_What you should do_
From the reviews of Ovid's Metamorphoses below, list every translator named.

_Given passage_
+===+
The translator's constant use of slang that is supposed to sound street-current but is already dated makes for an embarrassing and ultimately off-putting reading experience. By the midpoint of the book, I could not take any more.

This Mandelbaum translation is one of the finest. Lyrical and flowing. There are, of course, many. Once you have owned Golding's 1587 translation, as Shakespeare likely did, then this is the one to own next to it.

Ovid has written a work that all writers should read at least once. The imaginative fodder is abundant. Perhaps it is through him that we have come to know the first shapeshifters. Transforming into birds, snakes, bears, and elements, nothing is too strange for the human being to experience. And no deed is too heinous for man—or woman—to perform. But snuggled within this work of great inventiveness that houses myth and homage to the Greeks, the legends and the progeny to come, are the rich doctrines of Pythagoras. His wisdom and pacifist leanings are worthy of reading all on their own. One cannot help but sense the truth of spirituality in his words, that which is uncontaminated by the burdens of the church that is to come. It is in this section that we learn the truth and meaning of Ovid’s Metamorphoses: we are always changing; from birth to death, ever evolving into another part of ourselves; we are connected by this evolution and thus are one.In all creation, be assured,There is no death—no death, but only changeAnd innovation; what we men call birthIs but a different new beginning; deathIs but to cease to be the same.I wonder if the meaning of life—and death—cannot be culled from the tales of Ovid’s "Metamorphoses."

The book had countless printing errors, cutting out large portions of the book and replacing them with the same passage repeated over and over.

This edition came highly praised, particularly by Robert Fagles, whose translations of the Iliad and the Odyssey are, in my opinion, the best in the English language. But the review here is for Charles Martin's translation of Ovid's Metamorphoses. It is one thing to translate into prose, the vernacular, but into vulgarisms and slang, is another. Without going page by page, citing numerous examples, I decided enough is enough in Book V at page 160, where the text reads that after Perseus threw a spear at Phineus, missing him but hitting Rhoetus "full in the face", that, "the crowd went totally ballistic." Yes, that is exactly as written..."the crowd went totally ballistic." I found that phrase totally amazing, and went, like, totally, like, gag me with a spoon. Actually, the phrase "going totally ballistic" is similar to "gag me with a spoon" in that a few years from now it will have fallen out of fashion and will sound just as silly and out of place. Certainly the reader of today knows what Mr. Martin means by a "crowd going totally ballistic," but the reader also knows of other and better ways of expressing it in modern English without resorting to the slang of the day. Why, if Mr. Martin had worked on this translation a few decades or so ago he may have written this phrase as "the crowd went completely Postal." If you're over 50 you'll get it.

Great fun and high culture too. Ancient Roman classic comics. Ovid knits together over 200 old stories from the mythology he received in mock heroic style, but lets you know that although he thinks they are great stories he's not taking the myths completely seriously by every once in while making asides like (nudge nudge wink wink) "and this next part is almost impossible to believe ..." But besides the fun, this is the source for stories retold by many later writers and depicted in paintings you are likely to see in fine art museums.

Am glad to have this as a Kindle edition of Ovid's telling of ancient myths. Currently (Summer, 2013) am engaged in an online discussion of these myths. Am complimenting Martin's translation with two others, one in prose and the other by Mandelbaum -- which I rather prefer to Martin for the rendering of the poetry. Seldom can any one translation of an ancient language or document be sufficient to render meaning into terms adequate both to the original author and the modern reader; one can be grateful when time and translations are adequate and available to explore alternatives.
+===+
_Source material_

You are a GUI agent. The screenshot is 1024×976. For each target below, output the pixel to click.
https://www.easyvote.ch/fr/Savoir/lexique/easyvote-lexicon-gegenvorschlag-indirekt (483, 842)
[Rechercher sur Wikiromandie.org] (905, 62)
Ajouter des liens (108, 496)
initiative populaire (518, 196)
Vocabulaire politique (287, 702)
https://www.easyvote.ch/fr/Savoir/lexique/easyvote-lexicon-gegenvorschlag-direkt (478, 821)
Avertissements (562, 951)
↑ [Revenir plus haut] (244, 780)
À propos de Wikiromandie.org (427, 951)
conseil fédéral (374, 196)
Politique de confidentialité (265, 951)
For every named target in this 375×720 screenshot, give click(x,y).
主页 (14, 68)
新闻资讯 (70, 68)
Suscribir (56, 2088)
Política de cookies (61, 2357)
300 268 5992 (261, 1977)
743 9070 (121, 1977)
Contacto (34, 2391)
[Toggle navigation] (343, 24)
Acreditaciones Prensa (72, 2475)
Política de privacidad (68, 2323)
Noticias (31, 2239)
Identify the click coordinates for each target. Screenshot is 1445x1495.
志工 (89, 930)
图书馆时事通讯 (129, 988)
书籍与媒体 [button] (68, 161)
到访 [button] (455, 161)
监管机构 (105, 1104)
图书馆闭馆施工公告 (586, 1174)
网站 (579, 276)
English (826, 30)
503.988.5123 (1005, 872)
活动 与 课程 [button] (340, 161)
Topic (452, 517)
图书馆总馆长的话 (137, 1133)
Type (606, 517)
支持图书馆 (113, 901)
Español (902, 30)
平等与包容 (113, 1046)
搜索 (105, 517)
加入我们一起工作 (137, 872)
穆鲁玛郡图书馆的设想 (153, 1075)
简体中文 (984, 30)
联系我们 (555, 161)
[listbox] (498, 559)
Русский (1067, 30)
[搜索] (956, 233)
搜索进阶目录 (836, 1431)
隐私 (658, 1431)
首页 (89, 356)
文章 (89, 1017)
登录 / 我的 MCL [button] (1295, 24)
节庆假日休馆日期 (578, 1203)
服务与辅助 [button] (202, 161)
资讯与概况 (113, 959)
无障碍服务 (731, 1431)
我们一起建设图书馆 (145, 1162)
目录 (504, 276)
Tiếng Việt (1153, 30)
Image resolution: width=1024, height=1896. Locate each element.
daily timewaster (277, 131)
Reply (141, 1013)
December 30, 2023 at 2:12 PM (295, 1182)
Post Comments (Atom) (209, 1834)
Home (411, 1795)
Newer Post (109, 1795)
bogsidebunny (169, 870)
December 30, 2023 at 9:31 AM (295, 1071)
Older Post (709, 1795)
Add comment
+===+
_Answer for this exercise_
- Golding
- Mandelbaum
- Charles Martin
- Robert Fagles